Metadata-Version: 2.2
Name: kofu
Version: 0.2.1
Summary: An execution framework for i/o heavy task with memory persistence and concurrency
Home-page: https://github.com/avyuh/kofu
Author: avyuh
Author-email: contact@jhaabhi.com
Classifier: Programming Language :: Python :: 3
Classifier: License :: OSI Approved :: MIT License
Classifier: Operating System :: OS Independent
Requires-Python: >=3.6
Description-Content-Type: text/markdown
License-File: LICENSE
Requires-Dist: tqdm
Provides-Extra: dev
Requires-Dist: pytest>=6.0; extra == "dev"
Dynamic: author
Dynamic: author-email
Dynamic: classifier
Dynamic: description
Dynamic: description-content-type
Dynamic: home-page
Dynamic: provides-extra
Dynamic: requires-dist
Dynamic: requires-python
Dynamic: summary

# Kofu

[![PyPI version](https://img.shields.io/pypi/v/kofu.svg)](https://pypi.org/project/kofu)
[![Python Versions](https://img.shields.io/pypi/pyversions/kofu.svg)](https://pypi.org/project/kofu/)
[![License: MIT](https://img.shields.io/badge/License-MIT-yellow.svg)](https://opensource.org/licenses/MIT)

**Kofu** (Japanese for "Miner") is a Python framework for managing and executing concurrent tasks with built-in persistence.
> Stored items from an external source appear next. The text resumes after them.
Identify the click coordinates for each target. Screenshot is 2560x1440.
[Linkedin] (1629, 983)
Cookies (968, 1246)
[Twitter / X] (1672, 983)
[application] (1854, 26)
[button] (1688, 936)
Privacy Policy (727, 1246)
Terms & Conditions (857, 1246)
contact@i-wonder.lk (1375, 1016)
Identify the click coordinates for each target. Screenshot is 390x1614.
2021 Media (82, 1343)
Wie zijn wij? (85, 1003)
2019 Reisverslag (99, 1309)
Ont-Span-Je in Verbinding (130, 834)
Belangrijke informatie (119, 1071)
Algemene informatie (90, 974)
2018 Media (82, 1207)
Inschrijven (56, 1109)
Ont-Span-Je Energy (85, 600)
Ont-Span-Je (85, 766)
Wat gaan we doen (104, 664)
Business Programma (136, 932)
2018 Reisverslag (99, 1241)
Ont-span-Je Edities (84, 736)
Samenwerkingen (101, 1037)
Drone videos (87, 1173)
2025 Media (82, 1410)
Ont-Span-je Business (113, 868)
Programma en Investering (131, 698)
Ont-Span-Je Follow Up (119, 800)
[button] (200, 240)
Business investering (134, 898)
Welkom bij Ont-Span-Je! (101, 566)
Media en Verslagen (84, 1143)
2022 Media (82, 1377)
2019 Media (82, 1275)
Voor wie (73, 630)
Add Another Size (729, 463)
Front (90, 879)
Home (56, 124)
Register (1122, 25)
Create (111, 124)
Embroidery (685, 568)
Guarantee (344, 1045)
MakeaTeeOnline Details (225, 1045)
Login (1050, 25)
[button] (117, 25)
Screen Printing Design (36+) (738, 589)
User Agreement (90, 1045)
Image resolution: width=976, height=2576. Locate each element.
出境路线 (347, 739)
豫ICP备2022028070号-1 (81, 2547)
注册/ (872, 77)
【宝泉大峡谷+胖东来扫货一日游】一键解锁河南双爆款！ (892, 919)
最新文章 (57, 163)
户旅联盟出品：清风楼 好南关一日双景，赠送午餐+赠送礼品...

It's designed for single-computer environments, particularly Colab notebooks, focusing on I/O-heavy operations such as web scraping and LLM-based workflows.

## Table of Contents
- [Features](#features)
- [Installation](#installation)
- [Quick Start](#quick-start)
- [Detailed Usage](#detailed-usage)
- [Colab Usage](#colab-usage)
- [LLM Prompting Example](#llm-prompting-example)
- [Advanced Features](#advanced-features)
- [Performance Considerations](#performance-considerations)
- [Contributing](#contributing)
- [Testing](#testing)
- [TODO](#todo)
- [License](#license)
- [Contact](#contact)

## Features

- **Concurrent Execution**: Run tasks in parallel using Python threads.
- **Persistence and Resumption**: 
  - Automatically resume pending or failed tasks after interruptions.
  - Store task statuses and results in SQLite (easily adaptable for Google Drive in Colab).
- **Idempotency**: Re-running the same set of tasks will only process incomplete ones.
- **Robust Error Handling**: 
  - Capture and store execution errors.
  - Configurable automatic retry for failed tasks.
- **Execution Control**:
  - Custom stop conditions for graceful termination.
  - Configurable concurrency levels.
- **Colab Compatibility**: Designed to work seamlessly in Colab notebooks, handling interruptions and restarts.

## Installation

Install from PyPI (recommended):

```bash
pip install kofu
```

For the latest development version, install from GitHub:

```bash
pip install git+https://github.com/avyuh/kofu.git
```

Kofu supports Python 3.7+.

## Quick Start

Here's a simple example to get you started with Kofu:

```python
from kofu import LocalThreadedExecutor, SQLiteMemory, SimpleFn

# Define tasks using SimpleFn
tasks = [
    SimpleFn(task_id="Python_(programming_language)", fn=download_wikipedia_page, args=("Python_(programming_language)",)),
    SimpleFn(task_id="Web_scraping", fn=download_wikipedia_page, args=("Web_scraping",)),
    SimpleFn(task_id="Concurrency_(computer_science)", fn=download_wikipedia_page, args=("Concurrency_(computer_science)",))
]

def download_wikipedia_page(page_name: str) -> str:
    import requests
    url = f"https://en.wikipedia.org/wiki/{page_name}"
    response = requests.get(url)
    return response.text[:100]  # Simulate task by returning first 100 characters of the page

# Set up memory for task persistence
memory = SQLiteMemory(path="tasks.db")

# Run the executor
executor = LocalThreadedExecutor(tasks=tasks, memory=memory, max_concurrency=2)
executor.run()

# Check task statuses
print(executor.status_summary())
```

### Explanation:
- **Tasks**: You can use `SimpleFn` to wrap simple functions as tasks. Here, we're downloading Wikipedia pages using the `download_wikipedia_page` function.
- **SQLiteMemory**: This stores the task status and results, allowing tasks to resume on failures or interruptions.
- **Executor**: The `LocalThreadedExecutor` runs tasks concurrently, with the option to set `max_concurrency` to control how many tasks run in parallel.

### Key Concepts:

1. **SimpleFn**: 
   - `SimpleFn` allows you to easily create tasks from functions without needing to define a custom class.
   - It requires a `task_id` (to uniquely identify the task) and a function (`fn`) along with its arguments (`args`).
   - In this example, `download_wikipedia_page` is the function that fetches a Wikipedia page, and `task_id` is the name of the page.

2. **SQLiteMemory**:
   - `SQLiteMemory` provides persistence by storing task statuses and results in an SQLite database (`tasks.db` in this case).
   - This ensures that you can resume or retry tasks after a failure or interruption without losing progress.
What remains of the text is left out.